I wonder if any friendly entymologists can help me get to the bottom of the following lavatorial condundrum. I nearly posted this is 'Heatwave 2017', but a thread about toilets is the nearest I've ever been to the Dark Web, so why not live a little?
I've had the odd conversation over the past few years about the declining numbers of house files in recent years, as most people seem to remember them being a considerable nuisance in the past. In 2017 I've been troubled (at home) by only one or two flies that didn't stay long and just one large, noisy, and very annoying bluebottle. Most people round here (SE England) also seem to agree there've been very few wasps this year. I can only recall one or two getting into the house, and those were only half alive. If memory serves, which it doesn't always, we spent hours on end in Ye Olden Dayes rushing about with fly sprays and papers and shovelling their little corpses from windowsills. Not so any more, so it seems - and the electric tennis racquet gizmo hasn't left the cupboard for ages.
Yesterday (Friday 1st Sept, in case the date is significant). I left for work on a slightly chilly morning and travelled to a workplace only about twenty miles away yet where the weather is often quite different from at home. By late morning the sun was out and it became much warmer than in recent days - quite summery in fact. Unusually, I was bothered by a common or garden indoor fly doing all the stuff I remember from childhood in particular, such as buzzing loudly around one's earholes and making a point of crawling on anything you might be about to put in your mouth; coffee mugs, glasses, biscuits, sandwiches...which again brought to mind the fact that this seems to be a rarer experience these days. I just assumed the flies were feeling frisky due to the sudden rise in temperature.
On returning home in the evening I went into the bathroom, for personal reasons, to find something unusual - something in fact which I have never observed in my life nor ever heard described.

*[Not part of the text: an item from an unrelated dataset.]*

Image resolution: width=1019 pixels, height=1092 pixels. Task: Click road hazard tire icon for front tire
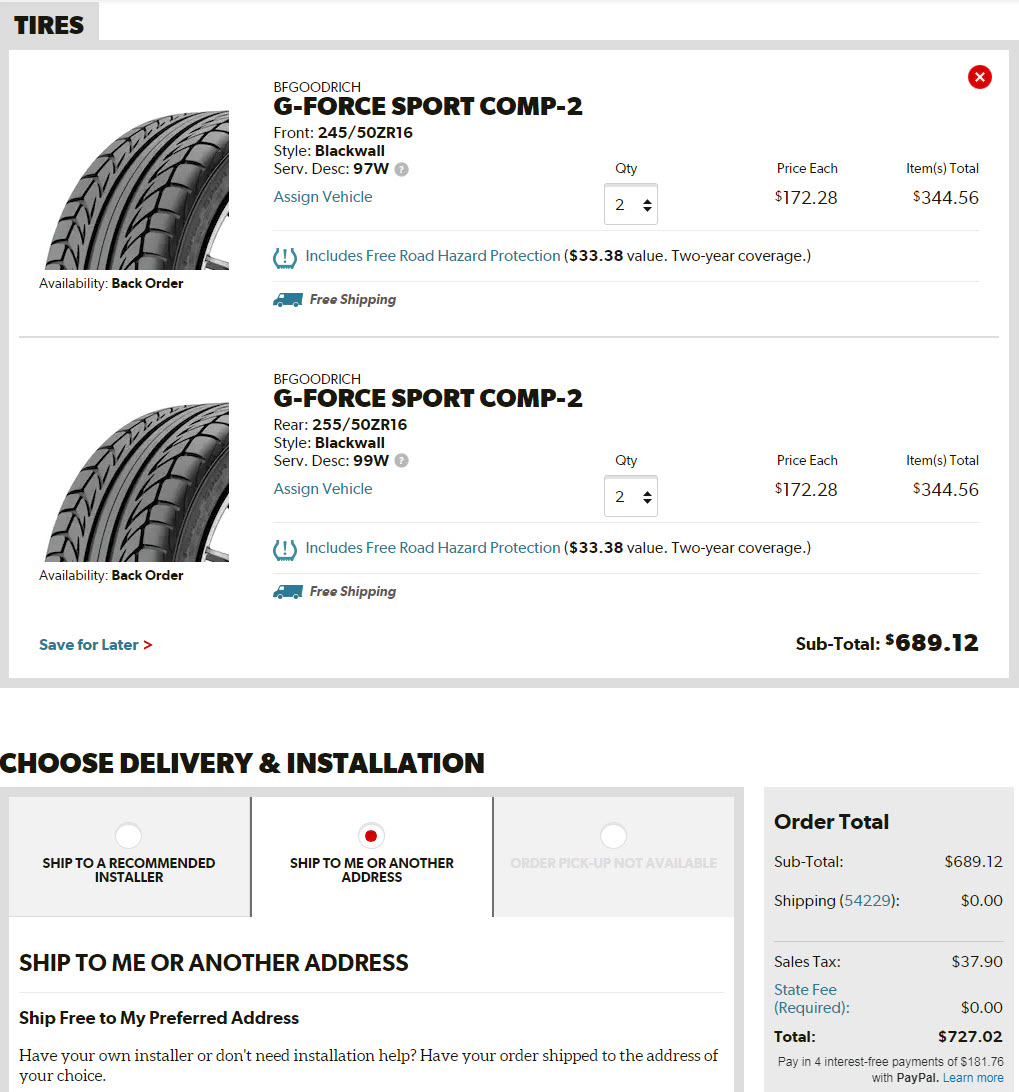pyautogui.click(x=285, y=257)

In the toilet bowl were eleven big adult house flies floating in the water at regularly spaced intervals. It was clear that they had passed away some time during the day and were now beyond help. Obviously the Amityville Horror came to mind.
I'd been gone for quite some time (about 11.5 hours) and apparently the weather had been far chillier than the Indian Summer the living fly and myself had enjoyed at work...but the house was unnocuppied with no heating on - so it wouldn't have been invitingly warm. The window was open a crack, so they must have made their entrance that way for some reason.
Therefore my question is: why the heck would nearly a dozen house flies decide to come in through the window and then commit mass suicide by mounting a kamikaze (ha! I said 'khazi'...) mission by dive-bombing a toilet bowl?
The toilet, I would like to make clear, was, and is, spotlessly maintained to the very highest of standards. I've seen a few that weren't, but never with dead flies floating in them.
I'm puzzled by this self-destructive insectoid behaviour. As I said, the house was empty, so no one was playing Leonard Cohen records or anything.